*Challenge*: Express the records from the line containing "Given: Click the" through the line containing "The height and", both ends included, as a JSON list of strings. Use one string per line and leave out blank lines.

*Extracted data*:
--*--

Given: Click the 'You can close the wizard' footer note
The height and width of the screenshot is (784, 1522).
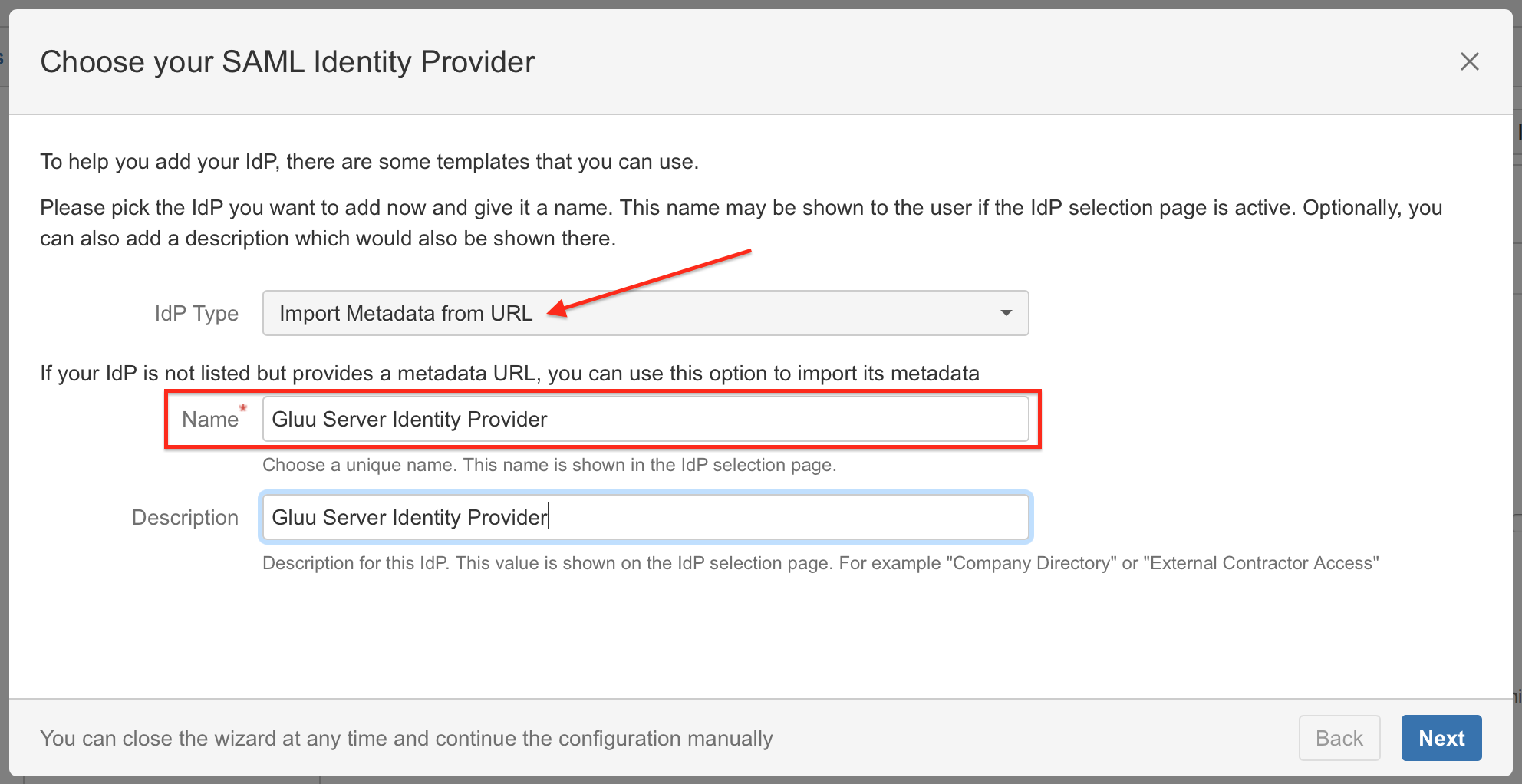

--*--

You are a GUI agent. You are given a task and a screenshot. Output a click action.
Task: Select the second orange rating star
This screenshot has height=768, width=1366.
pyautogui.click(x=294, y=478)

--*--

*Reply*:
[
  "Given: Click the 'You can close the wizard' footer note",
  "The height and width of the screenshot is (784, 1522)."
]